Desert Flower, Image credit: Wikimedia Commons
Large-scale violent conflicts are devastating in many ways. They cause death, suffering, destruction of infrastructure and resource depletion. Somewhat less visible though, is how they tear apart the delicate social fabric within and between communities. Comprehensive peacebuilding efforts are therefore multidimensional, aiming to sustain peace, support economic consolidation, promote reconciliation, and to restore or establish democracy and the good governance. In achieving the latter, elections are an indispensable instrument.

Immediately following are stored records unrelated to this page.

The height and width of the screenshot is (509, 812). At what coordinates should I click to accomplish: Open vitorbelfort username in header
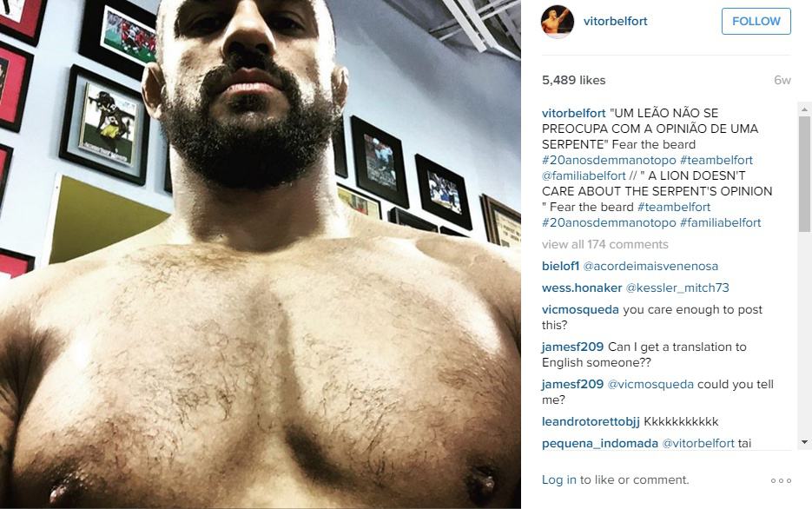(x=615, y=21)
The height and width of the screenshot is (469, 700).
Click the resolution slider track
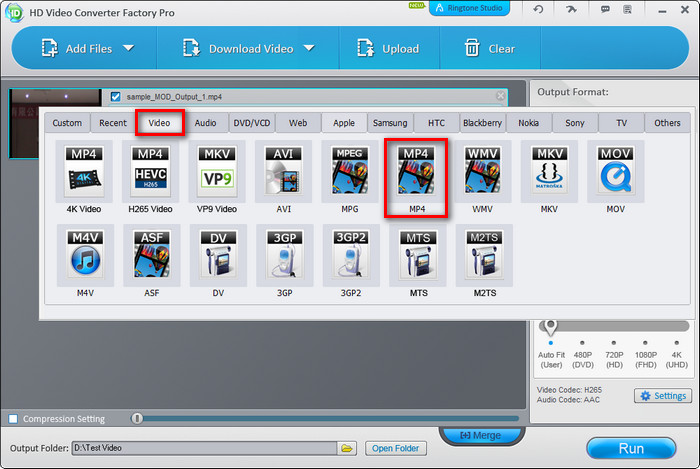(x=615, y=326)
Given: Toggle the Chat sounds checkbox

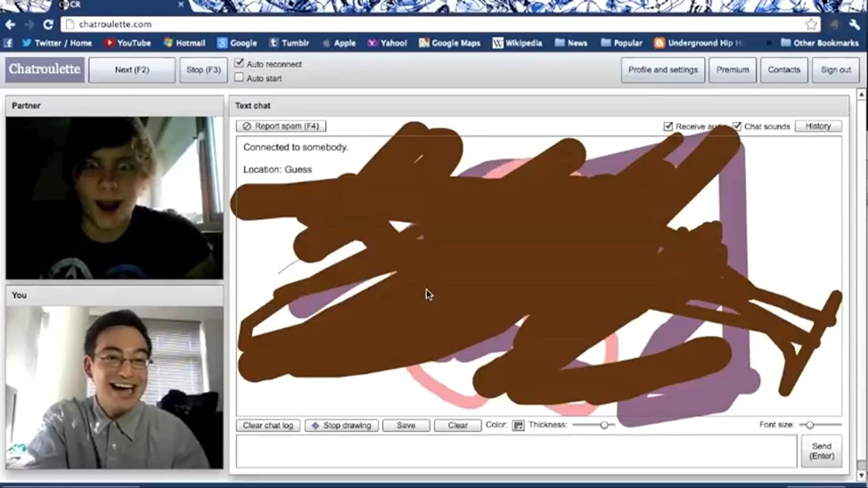Looking at the screenshot, I should point(737,126).
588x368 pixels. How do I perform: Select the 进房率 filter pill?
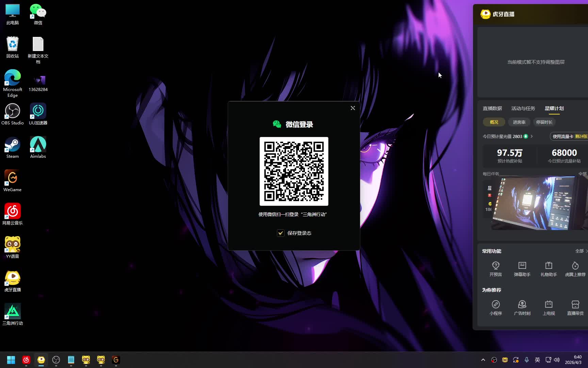519,122
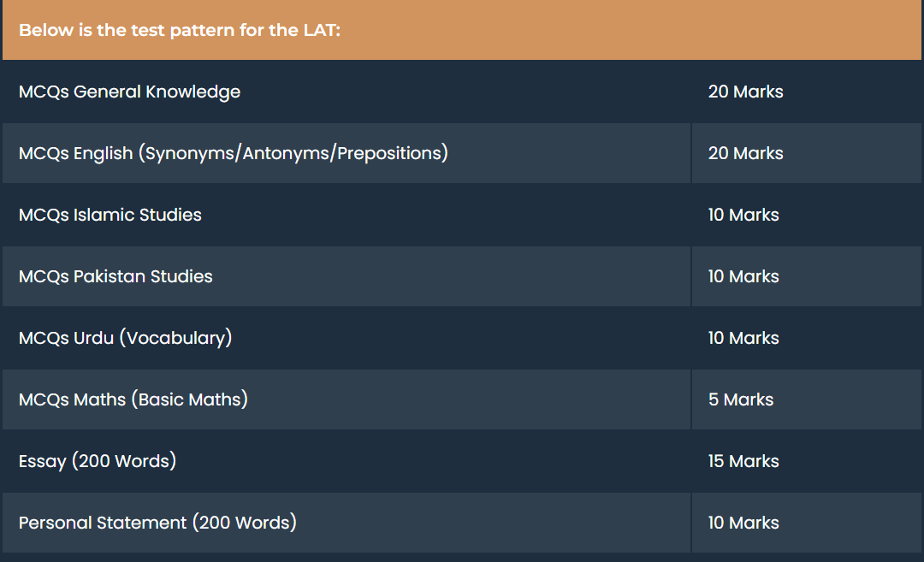Click the 15 Marks cell
This screenshot has width=924, height=562.
(743, 461)
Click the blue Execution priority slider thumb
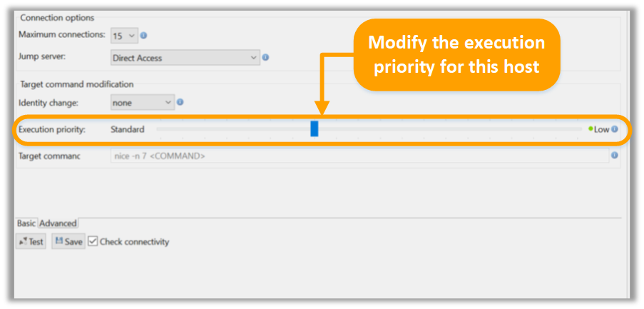The width and height of the screenshot is (644, 309). [315, 128]
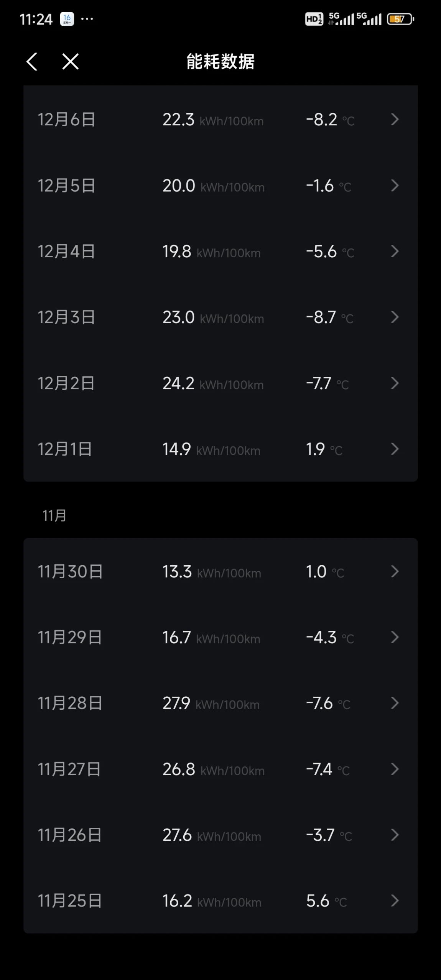The height and width of the screenshot is (980, 441).
Task: Expand the 12月3日 entry chevron
Action: point(395,317)
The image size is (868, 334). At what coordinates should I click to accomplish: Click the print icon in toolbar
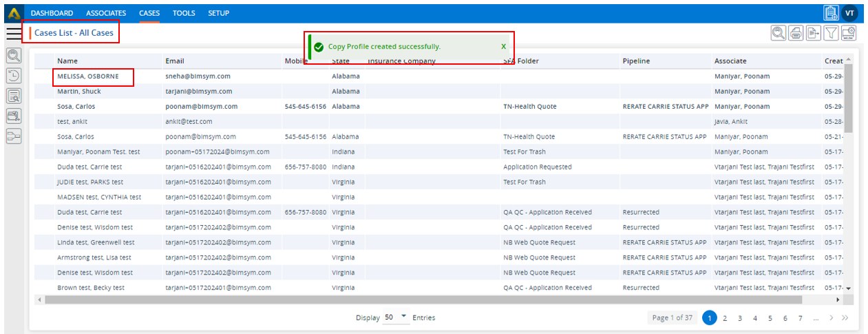(x=796, y=32)
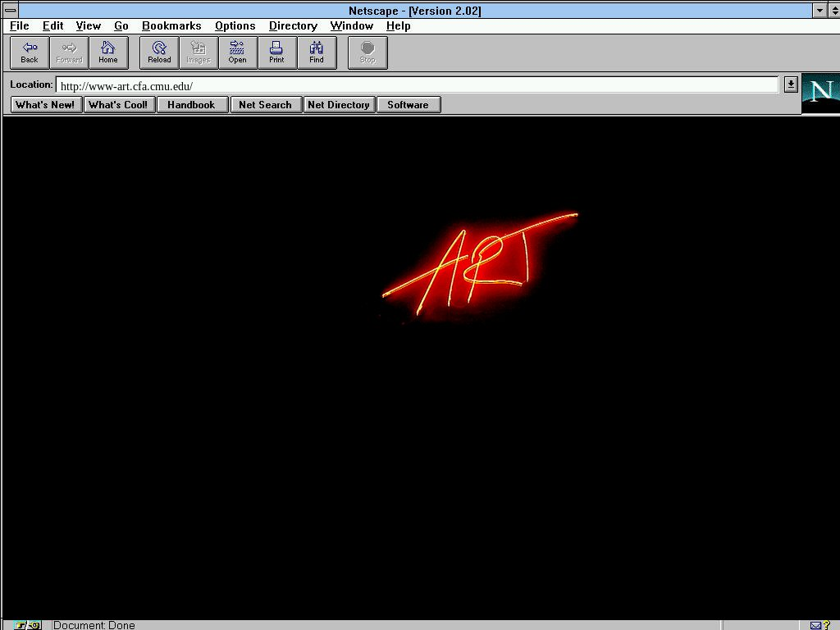Image resolution: width=840 pixels, height=630 pixels.
Task: Click the mail envelope icon in status bar
Action: pos(815,625)
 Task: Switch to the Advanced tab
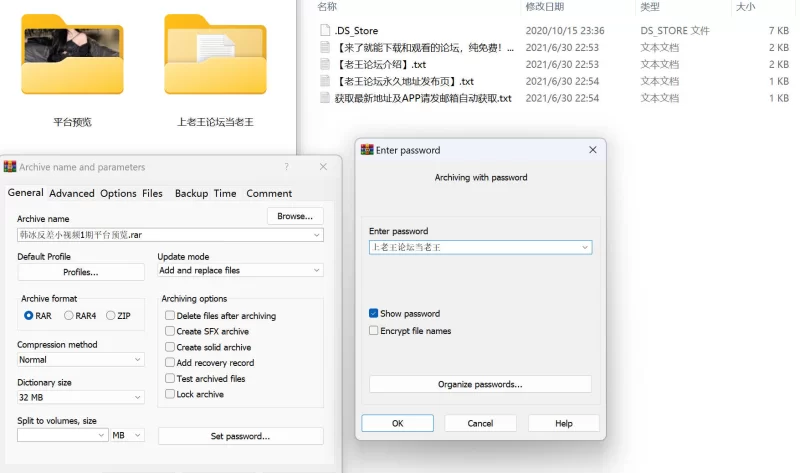tap(72, 193)
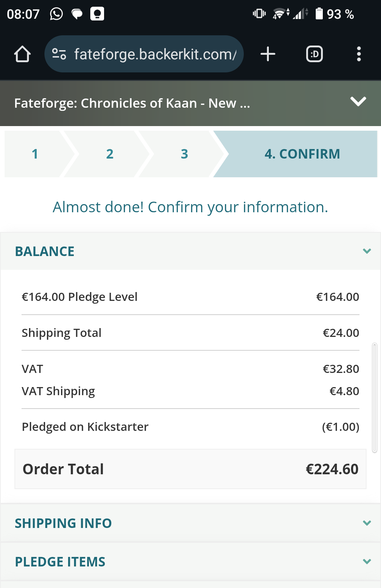Viewport: 381px width, 588px height.
Task: Tap the Fateforge: Chronicles of Kaan title
Action: coord(132,103)
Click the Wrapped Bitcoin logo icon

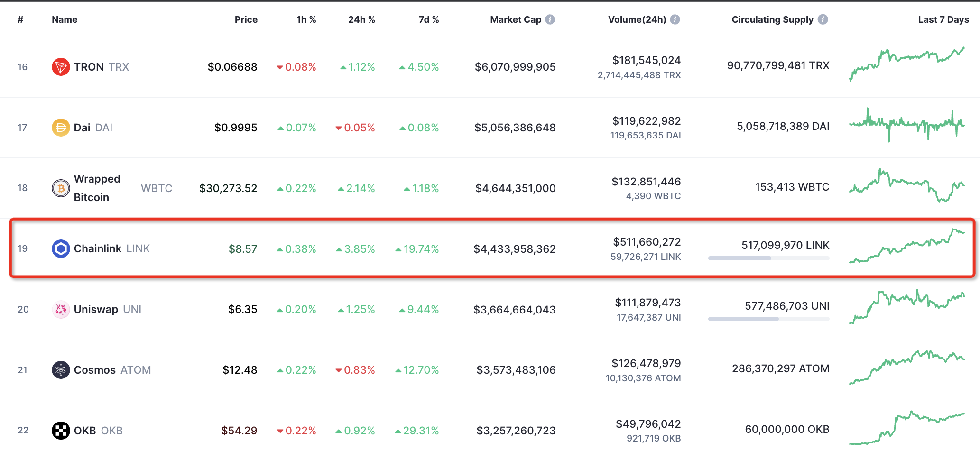pyautogui.click(x=61, y=188)
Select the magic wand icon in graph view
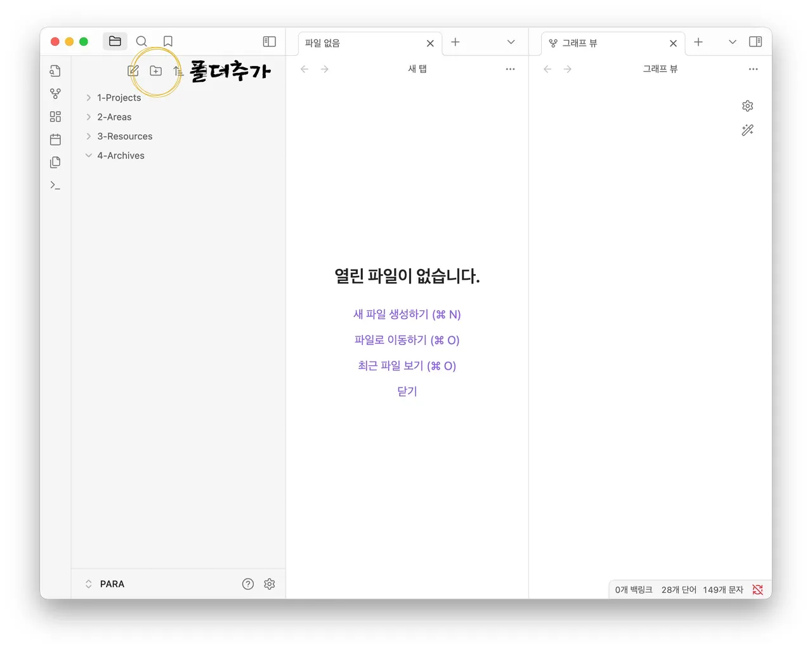 747,130
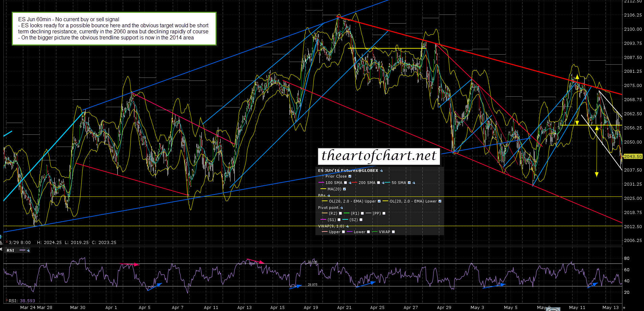Hide the upper Bollinger Band line
Screen dimensions: 644x311
[x=379, y=201]

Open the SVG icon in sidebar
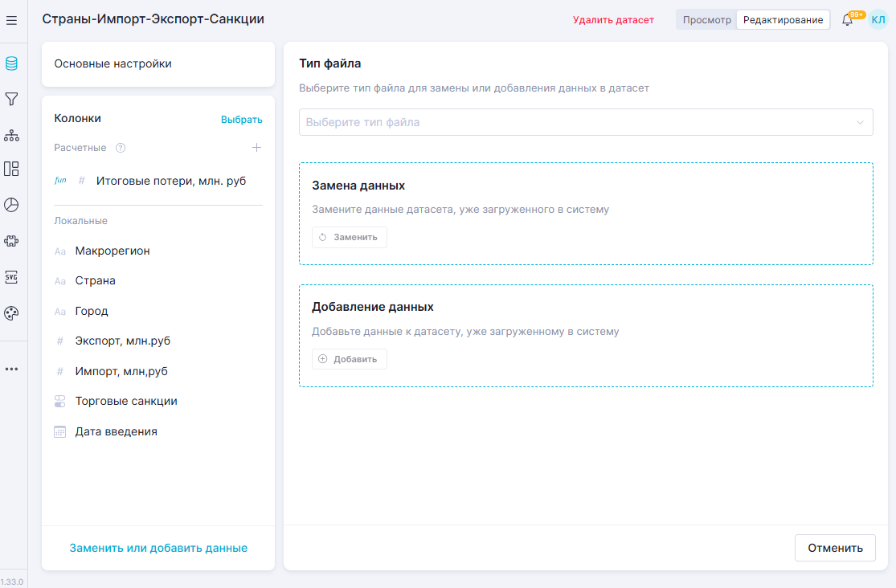click(11, 277)
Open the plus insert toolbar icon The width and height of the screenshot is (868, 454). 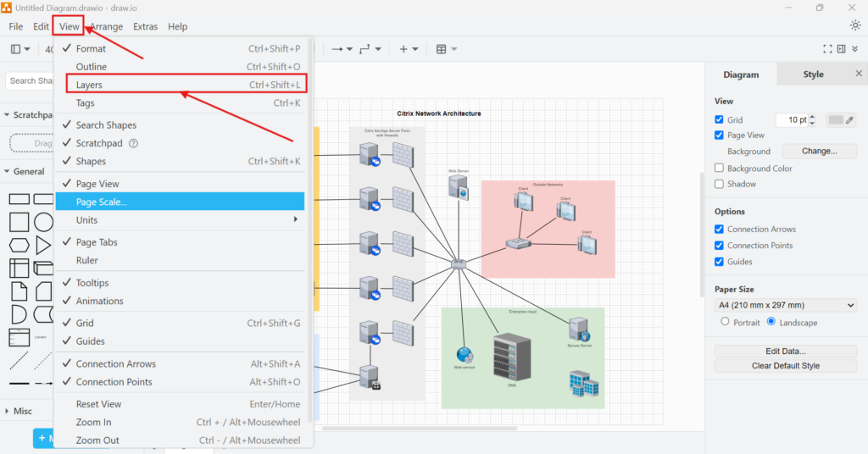409,49
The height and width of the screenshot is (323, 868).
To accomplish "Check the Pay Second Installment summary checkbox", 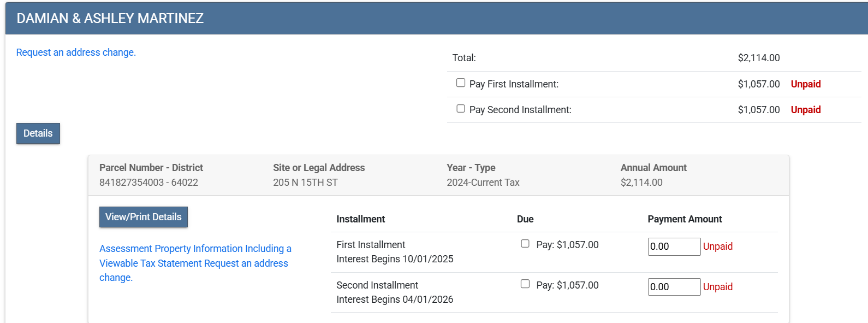I will coord(461,109).
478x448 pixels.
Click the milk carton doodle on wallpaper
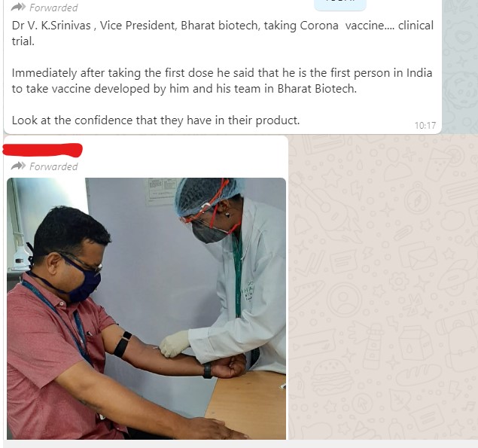click(x=415, y=343)
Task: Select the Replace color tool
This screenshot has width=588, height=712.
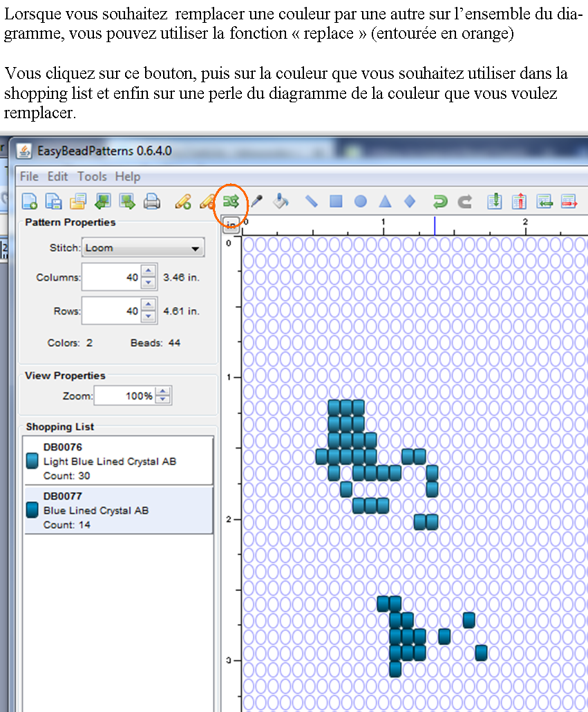Action: tap(231, 202)
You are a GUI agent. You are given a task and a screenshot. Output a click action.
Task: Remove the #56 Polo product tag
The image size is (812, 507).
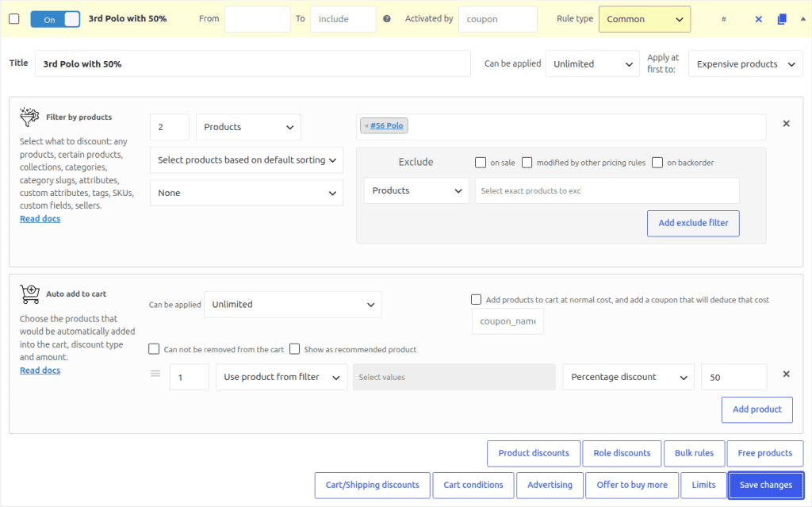pos(366,125)
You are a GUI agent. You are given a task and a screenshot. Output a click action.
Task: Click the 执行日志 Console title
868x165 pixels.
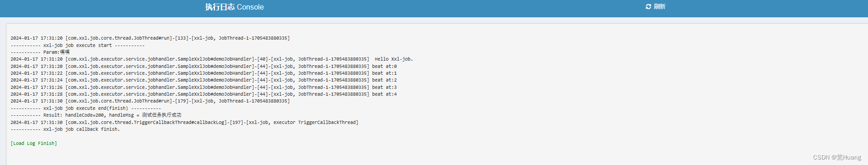tap(234, 7)
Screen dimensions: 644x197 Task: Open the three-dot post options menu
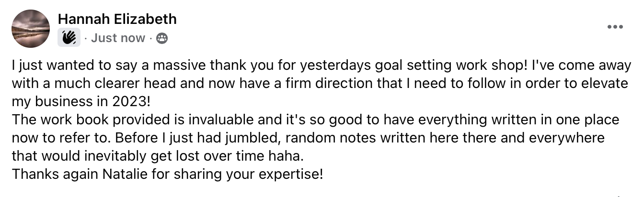615,27
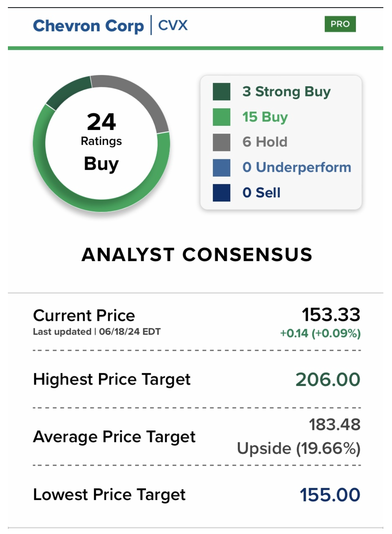392x534 pixels.
Task: Click the average price target 183.48
Action: click(x=334, y=425)
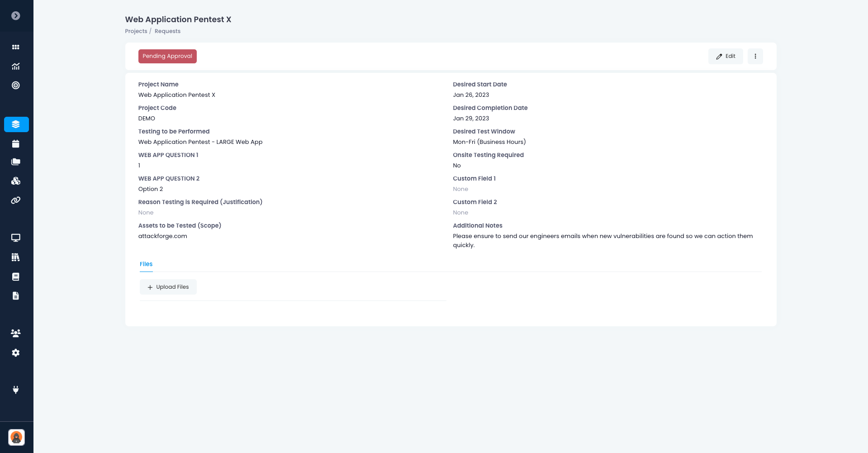
Task: Click the plug integrations icon
Action: pyautogui.click(x=16, y=390)
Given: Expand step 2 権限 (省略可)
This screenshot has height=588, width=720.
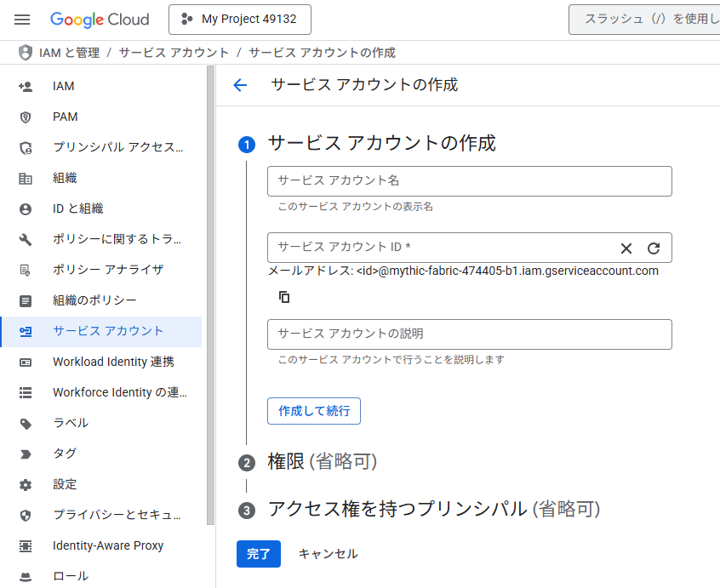Looking at the screenshot, I should coord(322,462).
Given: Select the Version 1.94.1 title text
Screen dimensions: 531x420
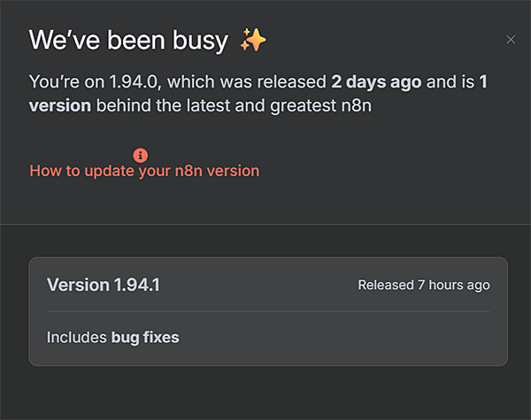Looking at the screenshot, I should point(104,285).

It is now well established that appropriate electoral rules, which for example set a level playing field for elections, may alleviate social tensions, or if otherwise, exaggerate them. Further, trusted and capable electoral management and electoral justice institutions are necessary (although not sufficient) for the conduct of peaceful and credible elections. As a result, it is common for peace agreements to include specific provisions about the organization of democratic elections (for example in Bosnia and Herzegovina 1995, East Timor 1999, Bougainville 2001, Liberia 2003, the Central African Republic 2013). On the implementation side, the international community often avails electoral assistance throughout the electoral cycle.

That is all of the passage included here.